[Click-target data]

=-=-=-=-=

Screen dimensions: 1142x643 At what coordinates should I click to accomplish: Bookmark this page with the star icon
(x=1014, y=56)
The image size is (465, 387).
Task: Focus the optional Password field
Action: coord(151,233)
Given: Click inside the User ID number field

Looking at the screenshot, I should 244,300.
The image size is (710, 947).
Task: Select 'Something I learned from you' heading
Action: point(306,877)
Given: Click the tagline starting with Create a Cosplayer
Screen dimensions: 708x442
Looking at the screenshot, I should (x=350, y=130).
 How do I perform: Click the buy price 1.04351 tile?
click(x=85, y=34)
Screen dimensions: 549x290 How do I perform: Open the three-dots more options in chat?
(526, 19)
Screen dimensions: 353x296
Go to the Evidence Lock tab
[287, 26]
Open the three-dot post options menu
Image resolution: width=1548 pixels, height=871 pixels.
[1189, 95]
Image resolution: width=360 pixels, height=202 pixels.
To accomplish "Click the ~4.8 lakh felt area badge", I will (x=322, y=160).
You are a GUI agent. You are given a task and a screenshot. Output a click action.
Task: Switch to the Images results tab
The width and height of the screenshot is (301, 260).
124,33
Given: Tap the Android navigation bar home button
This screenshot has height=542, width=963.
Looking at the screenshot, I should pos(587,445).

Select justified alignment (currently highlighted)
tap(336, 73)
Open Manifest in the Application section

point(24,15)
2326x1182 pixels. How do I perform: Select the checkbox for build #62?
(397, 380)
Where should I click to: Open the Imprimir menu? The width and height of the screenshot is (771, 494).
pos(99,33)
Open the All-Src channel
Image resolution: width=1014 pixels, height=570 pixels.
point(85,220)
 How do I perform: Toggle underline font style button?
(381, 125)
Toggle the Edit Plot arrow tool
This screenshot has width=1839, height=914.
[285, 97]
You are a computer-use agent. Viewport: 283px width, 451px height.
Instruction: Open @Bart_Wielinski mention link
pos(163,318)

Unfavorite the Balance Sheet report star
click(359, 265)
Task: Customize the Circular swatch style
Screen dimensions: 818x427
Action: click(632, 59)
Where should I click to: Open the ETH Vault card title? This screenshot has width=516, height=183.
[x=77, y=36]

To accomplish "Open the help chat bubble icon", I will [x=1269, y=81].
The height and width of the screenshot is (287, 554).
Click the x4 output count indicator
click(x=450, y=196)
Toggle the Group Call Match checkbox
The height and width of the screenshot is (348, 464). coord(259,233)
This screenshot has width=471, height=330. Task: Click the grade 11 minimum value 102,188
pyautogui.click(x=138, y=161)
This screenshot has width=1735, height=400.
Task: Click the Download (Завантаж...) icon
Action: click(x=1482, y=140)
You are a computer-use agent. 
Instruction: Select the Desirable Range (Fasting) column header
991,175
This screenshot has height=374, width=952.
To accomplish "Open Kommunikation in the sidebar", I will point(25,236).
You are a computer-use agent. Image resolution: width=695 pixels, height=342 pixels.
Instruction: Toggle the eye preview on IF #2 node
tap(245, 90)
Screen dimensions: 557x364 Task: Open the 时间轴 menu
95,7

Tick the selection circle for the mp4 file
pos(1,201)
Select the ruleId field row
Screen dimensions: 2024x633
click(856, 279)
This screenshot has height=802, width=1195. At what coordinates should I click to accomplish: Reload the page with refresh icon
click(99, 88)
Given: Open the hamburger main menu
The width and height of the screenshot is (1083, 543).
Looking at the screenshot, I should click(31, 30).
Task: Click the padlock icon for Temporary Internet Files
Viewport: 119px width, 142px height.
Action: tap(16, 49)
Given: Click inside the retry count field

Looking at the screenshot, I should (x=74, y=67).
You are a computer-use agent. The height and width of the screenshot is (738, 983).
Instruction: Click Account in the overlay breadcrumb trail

=-=-=-=-=

_What you need to do:_
Copy out word for word the stretch of items from the line containing "You are a computer-use agent. Viewport: 283px" through the line containing "click(99, 88)".

_Response to this exercise:_
You are a computer-use agent. Viewport: 283px width, 451px height.
Instruction: Open @Bart_Wielinski mention link
pos(163,318)

Unfavorite the Balance Sheet report star
click(359, 265)
Task: Customize the Circular swatch style
Screen dimensions: 818x427
Action: click(632, 59)
Where should I click to: Open the ETH Vault card title? This screenshot has width=516, height=183.
[x=77, y=36]

To accomplish "Open the help chat bubble icon", I will [x=1269, y=81].
The height and width of the screenshot is (287, 554).
Click the x4 output count indicator
click(x=450, y=196)
Toggle the Group Call Match checkbox
The height and width of the screenshot is (348, 464). coord(259,233)
This screenshot has width=471, height=330. Task: Click the grade 11 minimum value 102,188
pyautogui.click(x=138, y=161)
This screenshot has width=1735, height=400.
Task: Click the Download (Завантаж...) icon
Action: click(x=1482, y=140)
You are a computer-use agent. 
Instruction: Select the Desirable Range (Fasting) column header
991,175
This screenshot has height=374, width=952.
To accomplish "Open Kommunikation in the sidebar", I will point(25,236).
You are a computer-use agent. Image resolution: width=695 pixels, height=342 pixels.
Instruction: Toggle the eye preview on IF #2 node
tap(245, 90)
Screen dimensions: 557x364 Task: Open the 时间轴 menu
95,7

Tick the selection circle for the mp4 file
pos(1,201)
Select the ruleId field row
Screen dimensions: 2024x633
click(856, 279)
This screenshot has height=802, width=1195. At what coordinates should I click to accomplish: Reload the page with refresh icon
click(99, 88)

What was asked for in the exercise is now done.